Since redesigning a website is no easy task, make sure that the team is well prepared. Says Patch Dulay, co-founder and CEO of Philippine-based crowdfunding platform The Spark Project, “Be intentional with redesigning your site. Don’t just redesign for the sake of redesigning. Consider how the redesign will enhance your brand and make the overall user experience pleasant.”
Here are three lessons to make the process less painful:
1. Know your brand
“It wasn’t so difficult because we already have a brand look that we were going for,” Dulay says.
He adds that the team already knew which color they were to use in the new site, which they have yet to launch. “We did have to get the help of a web designer to help us translate our vision into a workable design.”
Darker hues of violet and blue were chosen because the team wanted the colors and photos to stand out. “We want our colors to empower and inspire,” he says.
As for the homepage, Dulay says they made the logo and header much smaller to put the spotlight on the projects. And from a rectangular card layout, they changed it to a square tile layout so the site will be more visually enticing. Quick stats about the project, such as the amount targeted and raised, are easily seen alongside projects.
Silicon Valley-based software engineer Joshua Primero says in another Inc. Southeast Asia article that the website must convey what the brand is all about—from the colors and content to the layout and font selection.
“I think an important thing in achieving a user’s trust is keeping a coherent and specific identity in the design,” Primero adds.
2. Your purpose must be clear
For Dulay, the purpose of the redesign was to present something new to their users. “We never redesigned the Spark website since 2013, when we launched. And since we’re going into our fifth year, we wanted to put out something new along with this milestone.”
The company is also introducing two types of crowdfunding: Donation-based, which is designed for non-profits and cause-oriented projects, and investment-based, which is for those who want to scale up their business through a loan or investment or a mix of both.
“We’ve learned that projects have different funding needs. We want to provide them with options,” Dulay says.
3. Design with your audience in mind
Dulay says it was clear to them what they wanted users to feel as they navigated through the site. They also made sure that the site would look good on mobile, a PC, and a Mac.
He adds that they have also gained user insight in the past years. “We’ve learned from our users. We wanted to incorporate these as we improve the functionalities and overall user experience during this redesign process,” he says.
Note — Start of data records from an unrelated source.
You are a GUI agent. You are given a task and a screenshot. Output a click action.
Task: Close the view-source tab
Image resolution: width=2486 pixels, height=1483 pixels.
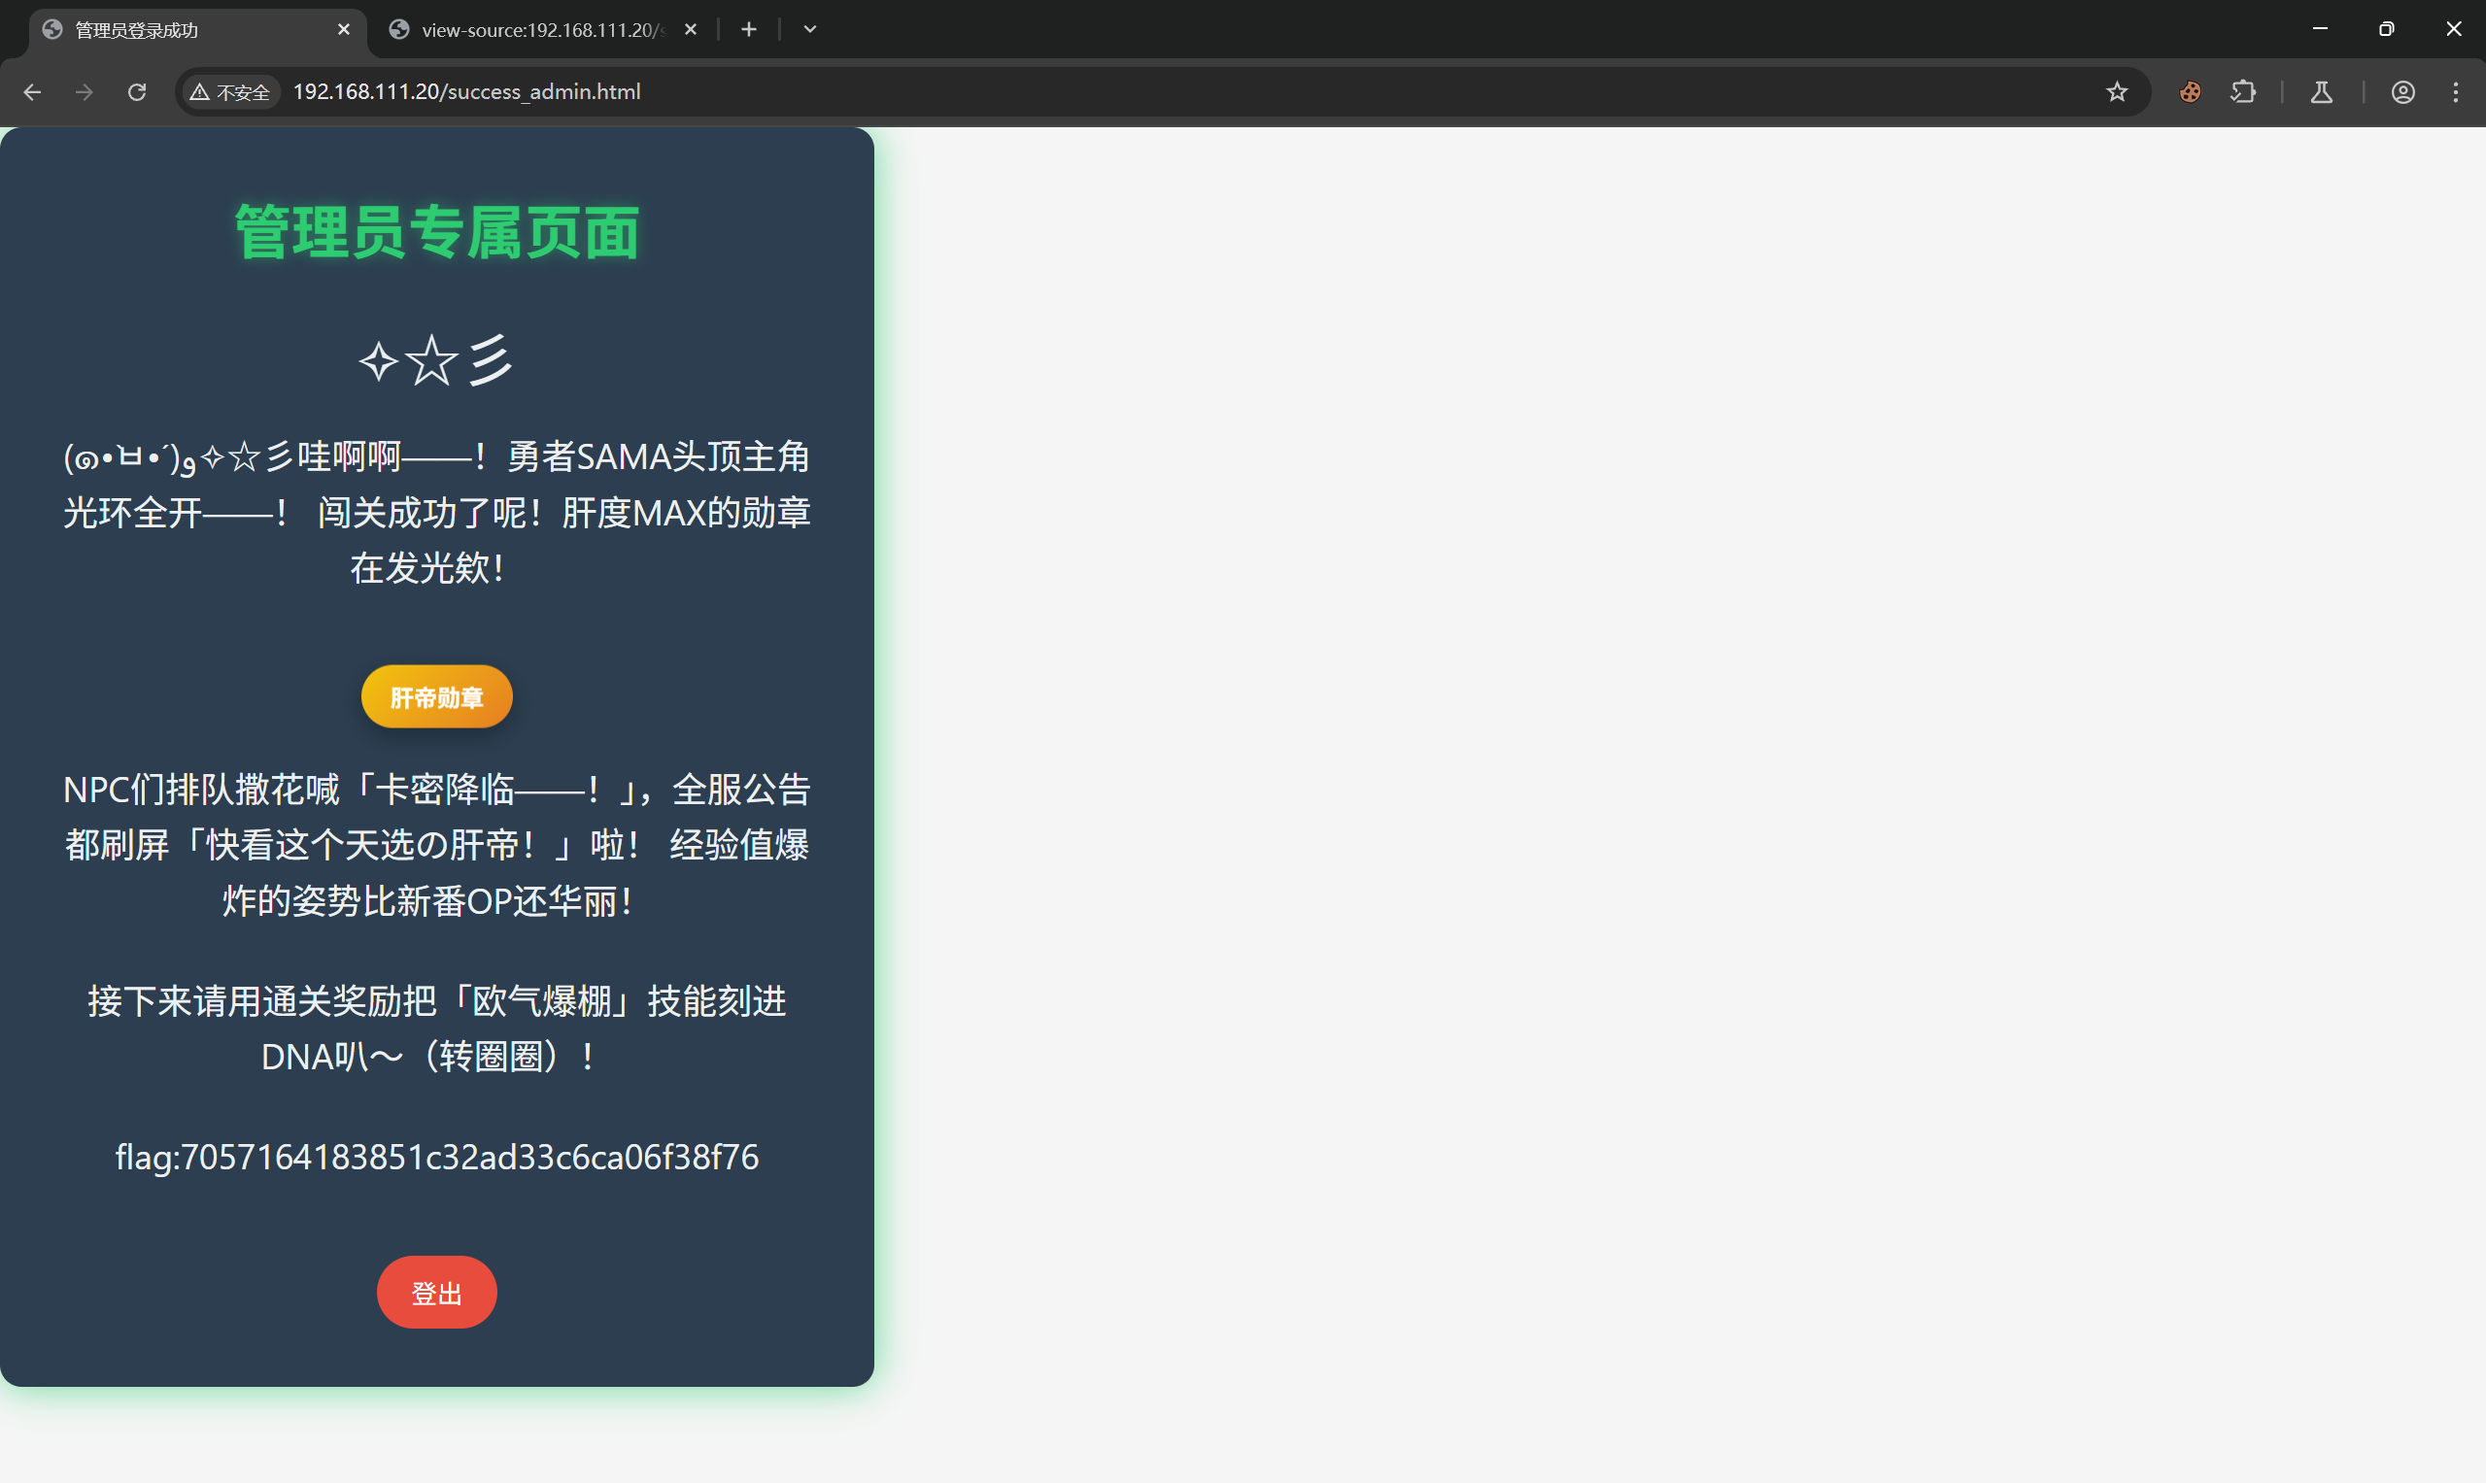point(690,30)
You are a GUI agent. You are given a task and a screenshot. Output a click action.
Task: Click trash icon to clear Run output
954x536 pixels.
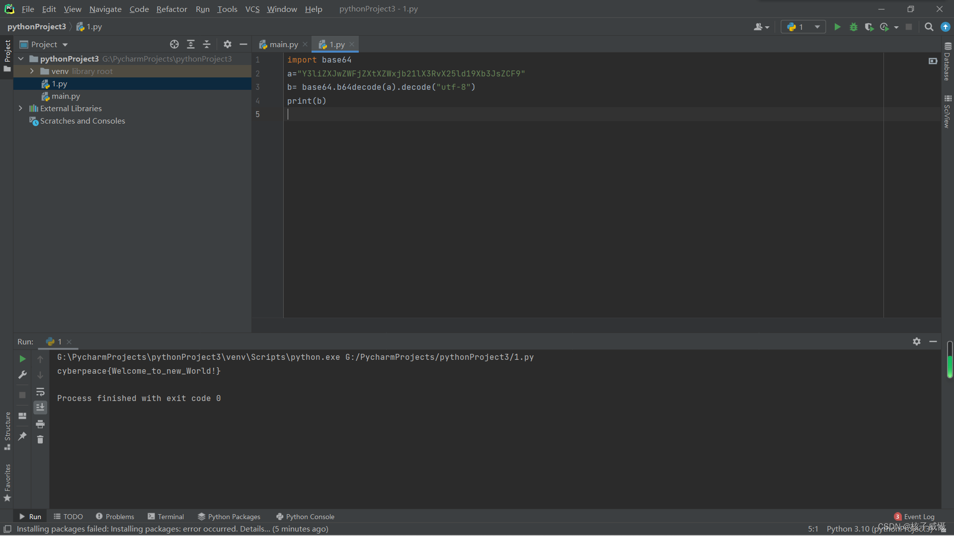(40, 439)
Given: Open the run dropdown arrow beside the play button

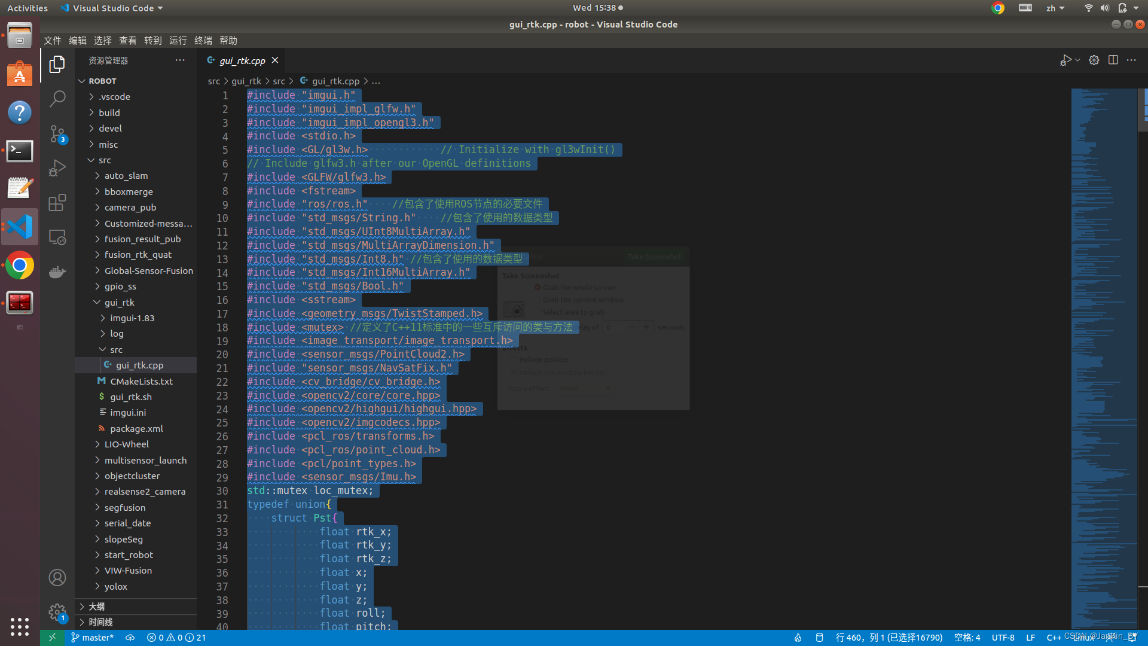Looking at the screenshot, I should (x=1077, y=60).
The team improved on the experience of project creators when uploading their campaigns on to the site. “Before we would ask project creators to fill out a form that doesn’t look anything like the campaign page. Now the form looks like how it would look like when it is published,” Dulay says.
More importantly, the team integrated a multi-step verification process before a project can be posted in order to establish credibility in the crowdfunding space. “We value the credibility of each project and keep the website a safe place to support local projects,” he says.